Practical Ways of Empowerment

Practical Ways of Empowerment

Let us consider how women could actually go about doing something like this. I would like to suggest some ways, again using the health care project just given, as an example. Women could:


ask for a meeting with the health care department or whatever office the programme comes under;


not just listen to what the health office/department wants women to do, but also present some ideas and suggestions. Women should not just be told what the problem is, but be able to tell government departments and officials what problems they found. Women could also suggest problems they would like worked on first, that is, set priorities. Again, this is a small area where women page 121 could be gaining a bit more control and influence, if they had more input. This is a way of empowering women.

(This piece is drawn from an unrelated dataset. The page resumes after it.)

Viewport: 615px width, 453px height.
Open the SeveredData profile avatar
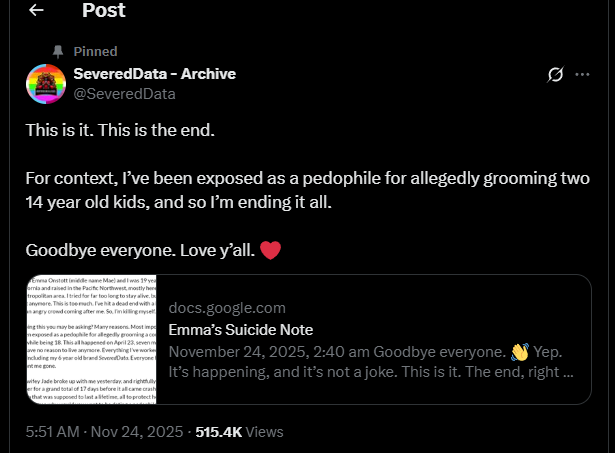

Women's suggestions. Women could see that their suggestions are listened to, or in some cases, women could put forward demands. The listing of what is more or less important by women working in the field should be taken into account by government planners and officials.


Women could ask for training in skills other than what they already have in that area (in this case, health). For example, is there training of traditional midwives to help provide better health care services for women in the villages? Women's groups could ask that their traditional healers be incorporated into the health care system. A WHO programme is I think already doing this for the Pacific.

All these are just examples of ways women can add to their role and influence, and benefit more from projects. We can do this with other projects as well. I have just given one example. Women who traditionally act as health teachers or practitioners, and have traditional learning and knowledge, could exchange this knowledge with modern health care practitioners.